- **Selection**:
########################################

3.3. Solving initial value problems using implicit Runge-Kutta methods#

Recall that the general form of a Runge-Kutta method is

\[\begin{split} \begin{align*} y_{n+1} &= y_n + h \sum_{i=1}^s b_i k_i,\\ k_i &= f(t_n +c_i h,y_n + h \sum_{j=1}^s a_{ij} k_j). \end{align*} \end{split}\]

To simplify the calculations for implicit methods we let the summation in the stage values \(k_i\) be denoted by \(Y_i\), i.e.,

\[Y_i = y_n +h \displaystyle\sum_{j=1}^s a_{ij} k_j\]

then we can write an implicit Runge-Kutta method as

\[\begin{split} \begin{align*} y_{n+1} &= y_n + h \sum_{i=1}^s b_i f(t_n + c_i h, Y_i),\\ Y_i &= y_n + h \sum_{j=1}^s a_{ij} f(t_n + c_j h, Y_j). \end{align*} \end{split}\]

Expanding the summations in \(Y_i\)

\[\begin{split} \begin{align*} Y_1 &= y_n + h(a_{11} f(t_n + c_1 h, Y_1) + a_{12} f(t_n + c_2 h, Y_2) + \cdots + a_{1s} f(t_n + c_s h, Y_s)), \\ Y_2 &= y_n + h(a_{21} f(t_n + c_1 h, Y_1) + a_{22} f(t_n + c_2 h, Y_2) + \cdots + a_{2s} f(t_n + c_s h, Y_s)), \\ & \vdots \\ Y_s &= y_n + h(a_{s1} f(t_n + c_1 h, Y_1) + a_{s2} f(t_n + c_2 h, Y_2) + \cdots + a_{ss} f(t_n + c_s h, Y_s)), \\ \end{align*} \end{split}\]

These expressions for \(Y_i\) are still implicit functions but now the ODE function \(f(t,y)\) is calculated using a single value as opposed to a summation of \(s\) values.

########################################

- **Goal 1**: Please write out the implicit Runge-Kutta passage from "then we can" up to and including "of \(s\) values.".
- **Goal 2**: Name every coefficient a_{ij} that appears in the expanded expression for Y_2 in the implicit Runge-Kutta passage.

- **Given material**:

########################################

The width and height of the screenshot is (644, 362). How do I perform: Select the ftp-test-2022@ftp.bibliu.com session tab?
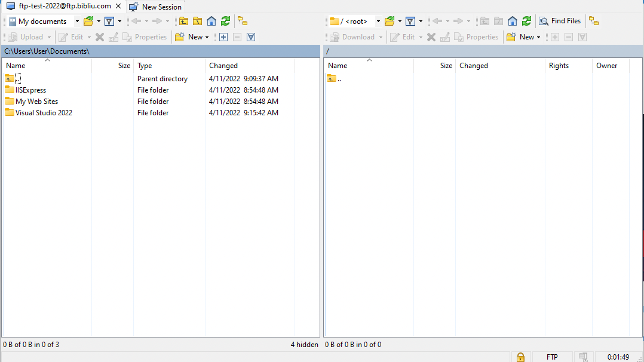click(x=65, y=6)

########################################

- **Output 1**:
then we can write an implicit Runge-Kutta method as

\[\begin{split} \begin{align*} y_{n+1} &= y_n + h \sum_{i=1}^s b_i f(t_n + c_i h, Y_i),\\ Y_i &= y_n + h \sum_{j=1}^s a_{ij} f(t_n + c_j h, Y_j). \end{align*} \end{split}\]

Expanding the summations in \(Y_i\)

\[\begin{split} \begin{align*} Y_1 &= y_n + h(a_{11} f(t_n + c_1 h, Y_1) + a_{12} f(t_n + c_2 h, Y_2) + \cdots + a_{1s} f(t_n + c_s h, Y_s)), \\ Y_2 &= y_n + h(a_{21} f(t_n + c_1 h, Y_1) + a_{22} f(t_n + c_2 h, Y_2) + \cdots + a_{2s} f(t_n + c_s h, Y_s)), \\ & \vdots \\ Y_s &= y_n + h(a_{s1} f(t_n + c_1 h, Y_1) + a_{s2} f(t_n + c_2 h, Y_2) + \cdots + a_{ss} f(t_n + c_s h, Y_s)), \\ \end{align*} \end{split}\]

These expressions for \(Y_i\) are still implicit functions but now the ODE function \(f(t,y)\) is calculated using a single value as opposed to a summation of \(s\) values.

- **Output 2**: a_{21}, a_{22}, a_{2s}